A few weeks ago, Trichet wrote an op-ed in the Financial Times that developed economies should stimulate no more. Only yesterday, Trichet attended the central banker jamboree in Jackson Hole, Wyoming, where he took the opportunity to warn his easy money American colleagues about the perils of their actions. While his entire speech is a tour de force that requires close reading, below is an excerpt concerning what the US has most likely in mind. That is, the Yanks think that living with the debt is not particularly harmful. Trichet, however, would like to disagree with this misdiagnosis:
What about the option of “living with the debt”? Some have suggested to ignore existing financial imbalances “for the time being” and focus only on the short term. Rather than pressing on with the deleveraging process, more spending could be encouraged to sustain growth in the short term.

I believe that adopting this view would be very dangerous for our economies. There is a very clear example of the consequences of choosing to live with the debt: Japan in the 1990s. The “lost decade” in that country was the result of allowing the banking system to remain fragile over many years.

Banks appear to have contributed to economic weakness by rolling over the bad debts of inefficient firms. Banks’ inadequate capitalisation implied that they were unwilling to take losses. Low productivity growth in those inefficient firms and the locking in of capital and labour put a drag on potential output. Only a healthy financial system is able to provide funding for good projects that spur productivity and innovation.

The lesson from past history is that dealing with the legacy of accumulated imbalances is not simply a duty to be fulfilled after the economic recovery, but rather an important precondition for sustaining a durable recovery. The primary macroeconomic challenge for the next 10 years is to ensure that they do not turn into another “lost decade”.

This lesson is consistent with economic theory and evidence. Since the time of Irving Fisher, economists have explored the impact of a legacy of indebtedness for growth.
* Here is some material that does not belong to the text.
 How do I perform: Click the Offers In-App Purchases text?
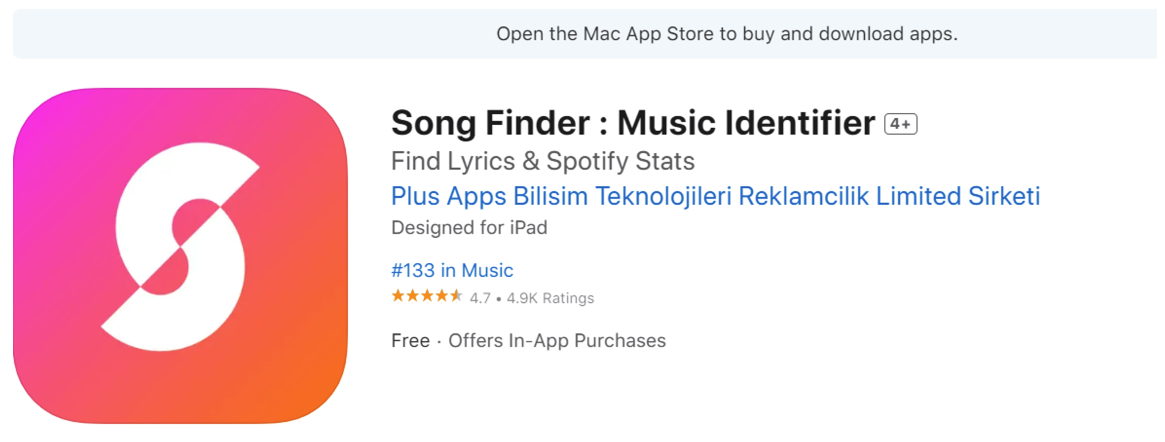tap(557, 341)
In various ways, these analyses suggest that an excessive debt burden – whether emanating from the corporate, household or public sector – constitute a drag on spending, thereby dampening growth.
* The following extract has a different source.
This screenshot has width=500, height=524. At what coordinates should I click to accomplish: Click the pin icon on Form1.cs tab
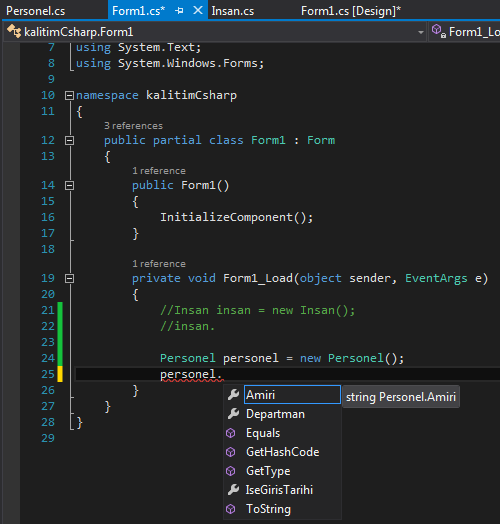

For firms, for example, high indebtedness reduces their net worth and the ability to borrow for new projects. Consequently, firms will postpone investments until they are able to restore sound balance sheets. Similarly, households’ precautionary saving could remain high until their wealth-to-income ratios return to more normal levels, following the collapse in asset values at the peak of the crisis.
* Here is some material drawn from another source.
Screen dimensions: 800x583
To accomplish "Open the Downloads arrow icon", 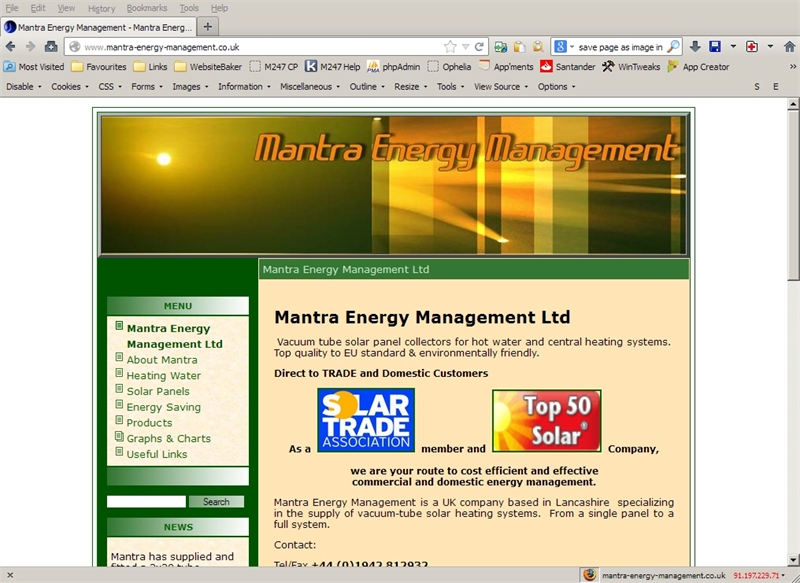I will click(x=695, y=47).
Economic growth can also be threatened by high public indebtedness, which, without a credible fiscal retrenchment plan, can generate substantial uncertainty. Firms and households know that ultimately they will have to bear the consequences of the painful measures needed to reduce debt. As long as it is unclear when the adjustment will occur and who will bear what fraction of the costs of adjustment, firms and households may delay their investment and consumption decisions, slowing down the economic recovery. In the data, evidence points to the existence of a negative association between the level of public debt and subsequent GDP growth, which is particularly marked at high debt levels.

Finally, the debt overhang can make it attractive for governments to adopt regulatory measures that compel the financial and/or household sectors to hold government debt at low or even negative real interest rates – measures referred to as “financial repression”. Forced investment in government bonds distorts the role of the financial system in channelling resources to the most efficient firms and slows down economic growth. While the effects of financial repression on growth are particularly severe, these effects may also occur through excessive financial regulation.

So the option of ‘living with the debt’ indefinitely is not a solution to the challenges currently facing policy-makers, nor is it a means to ensure sustainable economic recovery. We must focus on policies to address the debt overhang.
Ricardian equivalence, baby; don't leave home without thinking about it. On America's current trajectory, perhaps folks won't be talking about Jackson Hole but the Bernanke Hole.

The Knowledge Worker Myth vs Blue Collar Reality

♠ Posted by Emmanuel in ,,,, at 8/27/2010 12:53:00 AM
Never let it be said that there's no art to blogging. Alike in the offline world, there are talented folks who know how to weave a compelling narrative out of a mundane story, and there are those who weave a mundane narrative out of a compelling story. Today, I will of course try for the former--as I always do ;-) IMHO, something that separates a good blogger from a pedestrian one is an eye for something everyone else misses...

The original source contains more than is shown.